# [Exercise details]
Take the data below and copy exactly the lines starting at the one with "All Flash (163, 2342)" and finishing at the one with "Image resolution: width=254, height=2576.", both included.

++++ Input records

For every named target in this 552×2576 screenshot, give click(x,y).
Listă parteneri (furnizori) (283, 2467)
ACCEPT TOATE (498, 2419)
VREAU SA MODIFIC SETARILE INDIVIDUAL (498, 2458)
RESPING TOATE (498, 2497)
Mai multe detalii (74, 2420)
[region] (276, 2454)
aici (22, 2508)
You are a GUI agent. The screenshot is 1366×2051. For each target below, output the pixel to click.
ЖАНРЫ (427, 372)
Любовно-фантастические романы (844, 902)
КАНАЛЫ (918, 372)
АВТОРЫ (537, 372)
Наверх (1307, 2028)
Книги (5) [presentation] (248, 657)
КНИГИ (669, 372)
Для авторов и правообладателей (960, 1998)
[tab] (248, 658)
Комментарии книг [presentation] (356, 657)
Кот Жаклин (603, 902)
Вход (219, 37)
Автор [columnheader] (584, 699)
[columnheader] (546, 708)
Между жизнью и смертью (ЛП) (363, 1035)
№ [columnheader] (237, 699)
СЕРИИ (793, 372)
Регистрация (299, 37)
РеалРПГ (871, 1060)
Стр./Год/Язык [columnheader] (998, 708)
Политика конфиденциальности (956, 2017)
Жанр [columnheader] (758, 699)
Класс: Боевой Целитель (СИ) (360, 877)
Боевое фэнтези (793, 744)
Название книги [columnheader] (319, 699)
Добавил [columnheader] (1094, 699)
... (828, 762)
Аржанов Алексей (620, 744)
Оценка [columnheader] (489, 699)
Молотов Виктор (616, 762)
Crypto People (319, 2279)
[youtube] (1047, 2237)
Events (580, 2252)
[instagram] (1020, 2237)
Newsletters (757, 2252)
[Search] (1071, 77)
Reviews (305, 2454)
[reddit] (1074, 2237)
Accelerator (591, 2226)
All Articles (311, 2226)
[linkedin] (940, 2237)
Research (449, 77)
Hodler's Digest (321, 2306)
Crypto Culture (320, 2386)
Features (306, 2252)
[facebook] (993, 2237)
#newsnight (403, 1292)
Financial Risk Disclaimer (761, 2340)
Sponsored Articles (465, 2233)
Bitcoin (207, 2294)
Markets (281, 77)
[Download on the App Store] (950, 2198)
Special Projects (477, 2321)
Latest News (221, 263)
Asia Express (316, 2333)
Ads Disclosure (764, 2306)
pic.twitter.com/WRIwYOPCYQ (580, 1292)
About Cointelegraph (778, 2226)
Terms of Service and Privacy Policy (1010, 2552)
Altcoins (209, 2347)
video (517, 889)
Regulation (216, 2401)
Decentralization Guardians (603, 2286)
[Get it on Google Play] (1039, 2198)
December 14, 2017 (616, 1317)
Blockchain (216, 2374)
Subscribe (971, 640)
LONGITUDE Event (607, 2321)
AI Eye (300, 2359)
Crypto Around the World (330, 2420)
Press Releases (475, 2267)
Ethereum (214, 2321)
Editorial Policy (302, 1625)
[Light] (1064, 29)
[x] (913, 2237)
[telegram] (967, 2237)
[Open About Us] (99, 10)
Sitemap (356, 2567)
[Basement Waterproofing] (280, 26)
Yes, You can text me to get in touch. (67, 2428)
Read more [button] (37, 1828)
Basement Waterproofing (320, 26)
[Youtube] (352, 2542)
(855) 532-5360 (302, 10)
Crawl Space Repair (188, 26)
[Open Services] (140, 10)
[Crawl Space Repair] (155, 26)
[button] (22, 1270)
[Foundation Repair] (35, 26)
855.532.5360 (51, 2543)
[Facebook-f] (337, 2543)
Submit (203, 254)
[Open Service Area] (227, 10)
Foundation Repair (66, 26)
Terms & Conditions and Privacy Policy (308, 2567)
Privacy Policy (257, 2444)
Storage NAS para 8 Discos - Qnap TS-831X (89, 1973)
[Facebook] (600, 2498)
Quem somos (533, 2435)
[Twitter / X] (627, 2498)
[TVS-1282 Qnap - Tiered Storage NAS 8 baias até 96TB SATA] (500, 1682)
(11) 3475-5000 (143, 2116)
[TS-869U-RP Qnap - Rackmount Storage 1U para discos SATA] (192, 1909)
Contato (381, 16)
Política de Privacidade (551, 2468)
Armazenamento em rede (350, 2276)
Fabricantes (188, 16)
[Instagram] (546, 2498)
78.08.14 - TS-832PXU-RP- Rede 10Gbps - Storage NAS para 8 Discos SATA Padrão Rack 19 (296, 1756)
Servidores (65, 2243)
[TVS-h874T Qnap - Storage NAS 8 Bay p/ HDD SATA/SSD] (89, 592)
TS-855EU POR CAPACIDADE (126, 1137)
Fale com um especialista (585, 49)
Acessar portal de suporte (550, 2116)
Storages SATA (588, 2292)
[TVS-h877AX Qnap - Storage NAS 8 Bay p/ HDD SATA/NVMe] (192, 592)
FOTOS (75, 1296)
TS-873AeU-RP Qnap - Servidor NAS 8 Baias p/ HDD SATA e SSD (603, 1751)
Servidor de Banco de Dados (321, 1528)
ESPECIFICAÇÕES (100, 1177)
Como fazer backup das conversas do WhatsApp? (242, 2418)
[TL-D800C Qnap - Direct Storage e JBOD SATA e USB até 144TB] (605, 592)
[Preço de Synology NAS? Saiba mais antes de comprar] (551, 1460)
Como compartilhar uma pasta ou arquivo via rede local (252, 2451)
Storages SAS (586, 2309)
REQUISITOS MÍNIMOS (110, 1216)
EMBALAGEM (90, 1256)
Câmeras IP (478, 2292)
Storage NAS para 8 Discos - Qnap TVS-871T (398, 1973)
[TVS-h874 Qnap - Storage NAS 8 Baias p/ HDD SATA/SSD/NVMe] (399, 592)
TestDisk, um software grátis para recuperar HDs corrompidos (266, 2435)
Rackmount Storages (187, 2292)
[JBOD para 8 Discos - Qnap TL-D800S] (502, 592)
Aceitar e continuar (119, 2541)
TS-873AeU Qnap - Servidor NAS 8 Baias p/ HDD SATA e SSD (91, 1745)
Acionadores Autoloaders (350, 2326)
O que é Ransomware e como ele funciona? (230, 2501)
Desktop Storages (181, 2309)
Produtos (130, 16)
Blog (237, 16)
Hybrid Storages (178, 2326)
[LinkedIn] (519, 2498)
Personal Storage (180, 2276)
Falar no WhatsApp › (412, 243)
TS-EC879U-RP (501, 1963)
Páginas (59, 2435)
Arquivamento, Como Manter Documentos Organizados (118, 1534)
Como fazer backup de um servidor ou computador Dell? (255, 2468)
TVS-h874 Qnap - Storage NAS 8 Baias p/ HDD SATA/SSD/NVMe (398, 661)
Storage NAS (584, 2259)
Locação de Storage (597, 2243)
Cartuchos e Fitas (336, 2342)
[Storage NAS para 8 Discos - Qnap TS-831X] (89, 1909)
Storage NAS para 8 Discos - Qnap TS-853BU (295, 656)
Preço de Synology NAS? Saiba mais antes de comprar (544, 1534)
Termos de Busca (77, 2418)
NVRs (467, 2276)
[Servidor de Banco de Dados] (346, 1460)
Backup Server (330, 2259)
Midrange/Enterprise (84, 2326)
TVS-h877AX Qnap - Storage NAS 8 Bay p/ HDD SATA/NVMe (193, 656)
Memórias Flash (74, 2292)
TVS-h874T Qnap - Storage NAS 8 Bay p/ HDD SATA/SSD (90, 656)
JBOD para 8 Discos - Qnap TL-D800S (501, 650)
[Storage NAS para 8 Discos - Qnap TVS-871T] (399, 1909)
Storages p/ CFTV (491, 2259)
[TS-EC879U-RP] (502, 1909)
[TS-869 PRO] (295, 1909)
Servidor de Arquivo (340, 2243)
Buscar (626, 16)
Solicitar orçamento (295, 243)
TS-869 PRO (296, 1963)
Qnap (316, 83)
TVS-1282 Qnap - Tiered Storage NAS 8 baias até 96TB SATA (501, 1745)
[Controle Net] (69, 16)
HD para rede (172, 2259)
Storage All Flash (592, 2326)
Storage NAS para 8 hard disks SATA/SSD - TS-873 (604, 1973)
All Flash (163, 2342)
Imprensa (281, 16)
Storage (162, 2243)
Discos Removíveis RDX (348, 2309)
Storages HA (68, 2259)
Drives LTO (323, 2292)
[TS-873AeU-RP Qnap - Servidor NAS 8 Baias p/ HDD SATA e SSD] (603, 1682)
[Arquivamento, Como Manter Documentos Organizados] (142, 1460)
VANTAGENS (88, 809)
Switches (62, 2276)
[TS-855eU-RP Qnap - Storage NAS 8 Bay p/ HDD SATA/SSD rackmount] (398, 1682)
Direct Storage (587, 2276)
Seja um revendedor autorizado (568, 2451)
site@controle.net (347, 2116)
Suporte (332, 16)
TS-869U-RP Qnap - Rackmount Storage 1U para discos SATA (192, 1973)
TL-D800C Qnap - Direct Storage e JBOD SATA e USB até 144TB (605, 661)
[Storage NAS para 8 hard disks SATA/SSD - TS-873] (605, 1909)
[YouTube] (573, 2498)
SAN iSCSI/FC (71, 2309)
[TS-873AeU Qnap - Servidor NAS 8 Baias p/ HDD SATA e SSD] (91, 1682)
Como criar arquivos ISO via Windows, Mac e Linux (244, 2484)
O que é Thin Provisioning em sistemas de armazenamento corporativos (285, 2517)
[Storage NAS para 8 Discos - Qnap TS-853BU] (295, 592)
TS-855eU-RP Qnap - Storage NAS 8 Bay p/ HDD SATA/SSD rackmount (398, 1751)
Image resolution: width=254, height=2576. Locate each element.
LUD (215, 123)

++++++++

# [Answer to this exercise]
All Flash (163, 2342)
Imprensa (281, 16)
Storage (162, 2243)
Discos Removíveis RDX (348, 2309)
Storages HA (68, 2259)
Drives LTO (323, 2292)
[TS-873AeU-RP Qnap - Servidor NAS 8 Baias p/ HDD SATA e SSD] (603, 1682)
[Arquivamento, Como Manter Documentos Organizados] (142, 1460)
VANTAGENS (88, 809)
Switches (62, 2276)
[TS-855eU-RP Qnap - Storage NAS 8 Bay p/ HDD SATA/SSD rackmount] (398, 1682)
Direct Storage (587, 2276)
Seja um revendedor autorizado (568, 2451)
site@controle.net (347, 2116)
Suporte (332, 16)
TS-869U-RP Qnap - Rackmount Storage 1U para discos SATA (192, 1973)
TL-D800C Qnap - Direct Storage e JBOD SATA e USB até 144TB (605, 661)
[Storage NAS para 8 hard disks SATA/SSD - TS-873] (605, 1909)
[YouTube] (573, 2498)
SAN iSCSI/FC (71, 2309)
[TS-873AeU Qnap - Servidor NAS 8 Baias p/ HDD SATA e SSD] (91, 1682)
Como criar arquivos ISO via Windows, Mac e Linux (244, 2484)
O que é Thin Provisioning em sistemas de armazenamento corporativos (285, 2517)
[Storage NAS para 8 Discos - Qnap TS-853BU] (295, 592)
TS-855eU-RP Qnap - Storage NAS 8 Bay p/ HDD SATA/SSD rackmount (398, 1751)
Image resolution: width=254, height=2576. Locate each element.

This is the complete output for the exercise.